[Opening The data section]

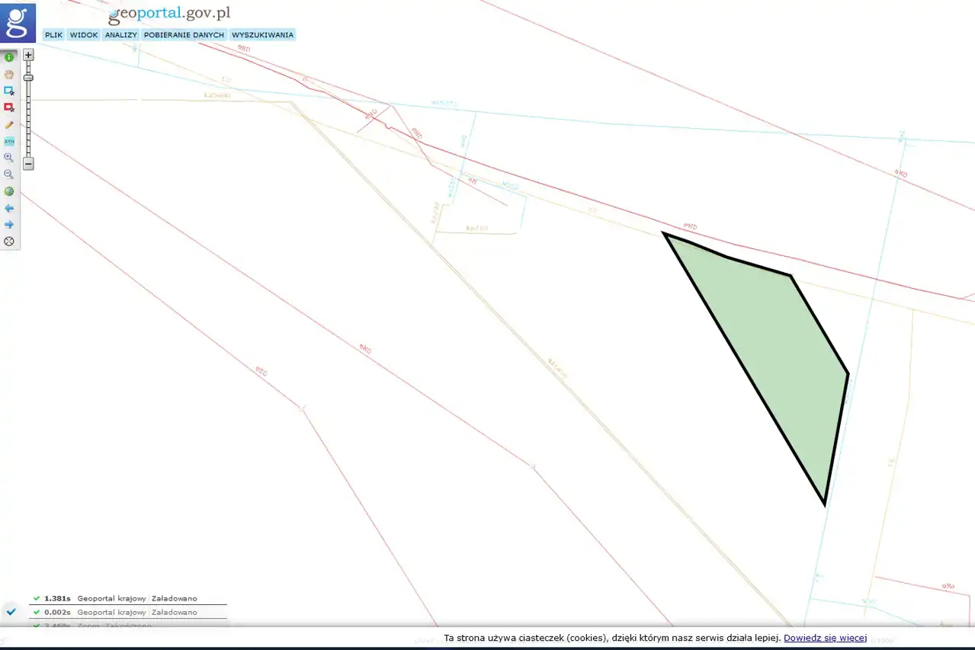
Task: Activate the magnifier zoom-in tool
Action: click(x=9, y=158)
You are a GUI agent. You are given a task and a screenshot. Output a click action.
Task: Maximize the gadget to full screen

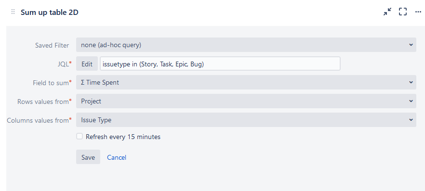pos(403,12)
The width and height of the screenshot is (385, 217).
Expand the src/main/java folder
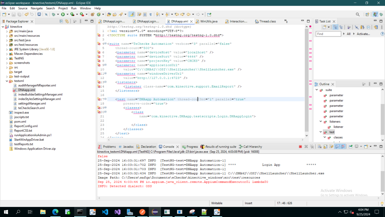pyautogui.click(x=7, y=31)
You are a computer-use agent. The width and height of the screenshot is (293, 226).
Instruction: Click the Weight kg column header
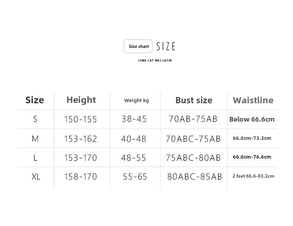click(136, 101)
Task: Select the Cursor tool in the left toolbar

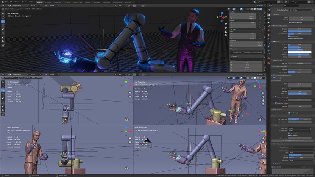Action: (x=3, y=17)
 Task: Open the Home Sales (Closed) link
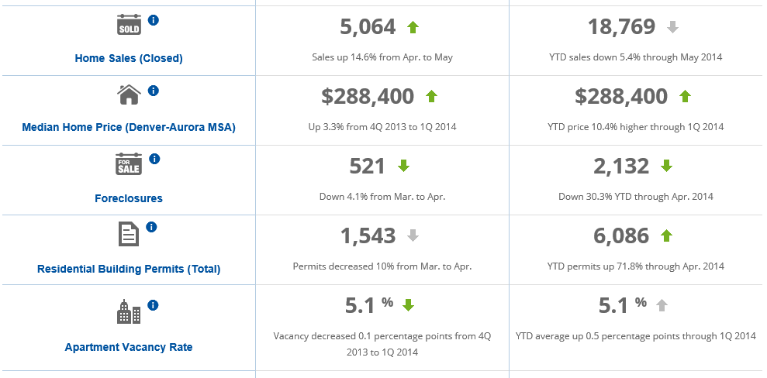(x=129, y=58)
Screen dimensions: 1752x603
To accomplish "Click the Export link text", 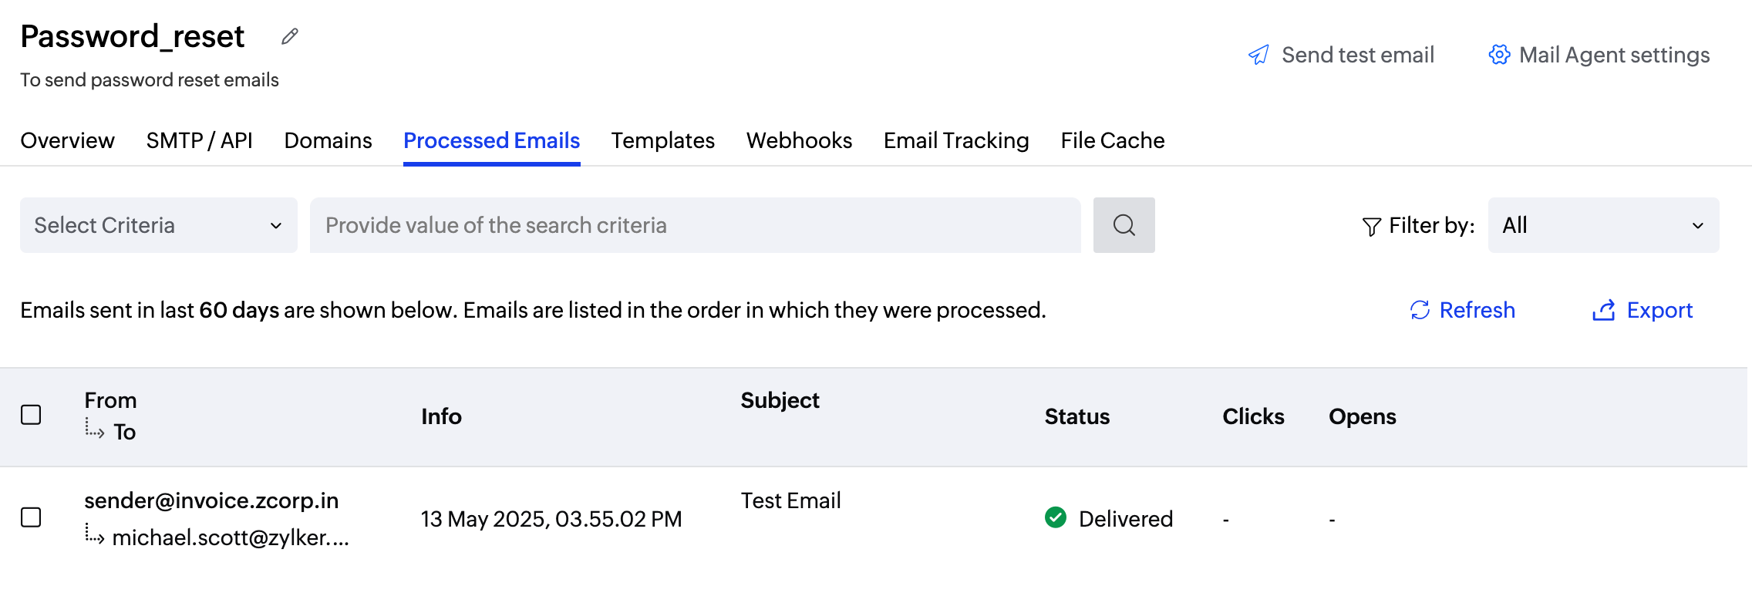I will (1659, 310).
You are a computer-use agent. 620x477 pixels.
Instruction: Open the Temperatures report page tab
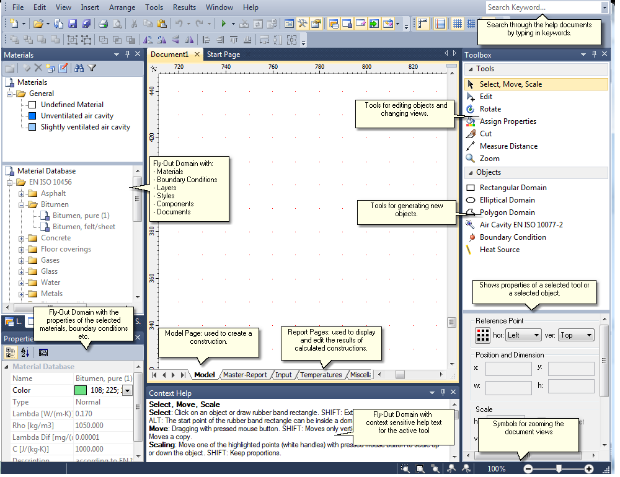pos(321,375)
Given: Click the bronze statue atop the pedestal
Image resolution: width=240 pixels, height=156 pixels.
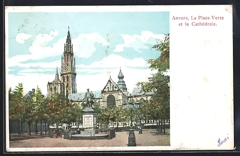Looking at the screenshot, I should 89,98.
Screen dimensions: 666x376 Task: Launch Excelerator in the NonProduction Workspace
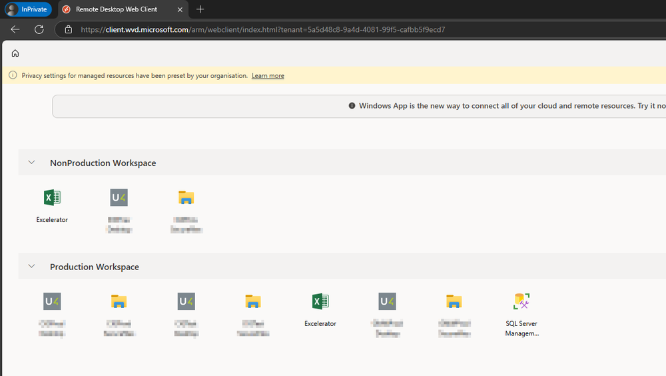52,198
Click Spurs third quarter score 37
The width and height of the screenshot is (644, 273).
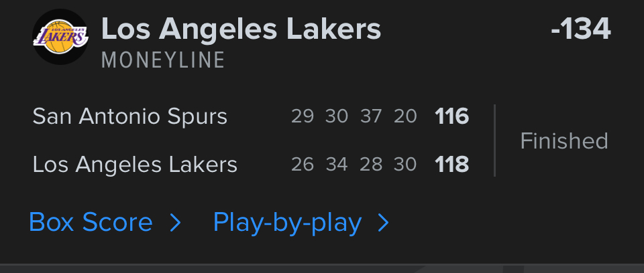(x=370, y=117)
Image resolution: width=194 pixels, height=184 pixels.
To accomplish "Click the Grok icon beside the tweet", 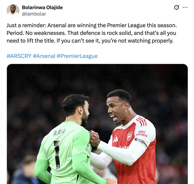I will click(x=176, y=7).

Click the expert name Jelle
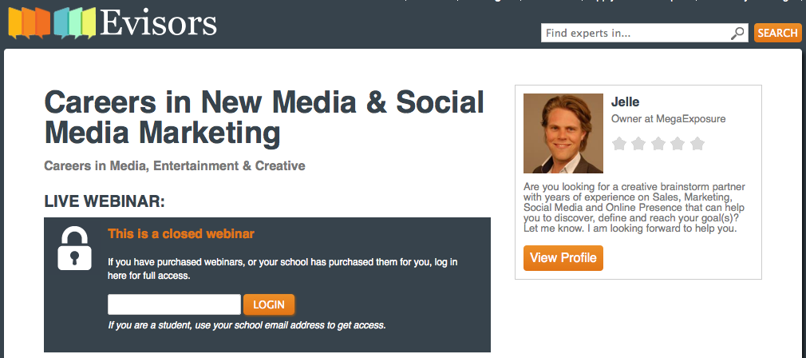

[Closing The data section]

Note how many lines of the records contain the string "computer", and give that number with nothing added.

2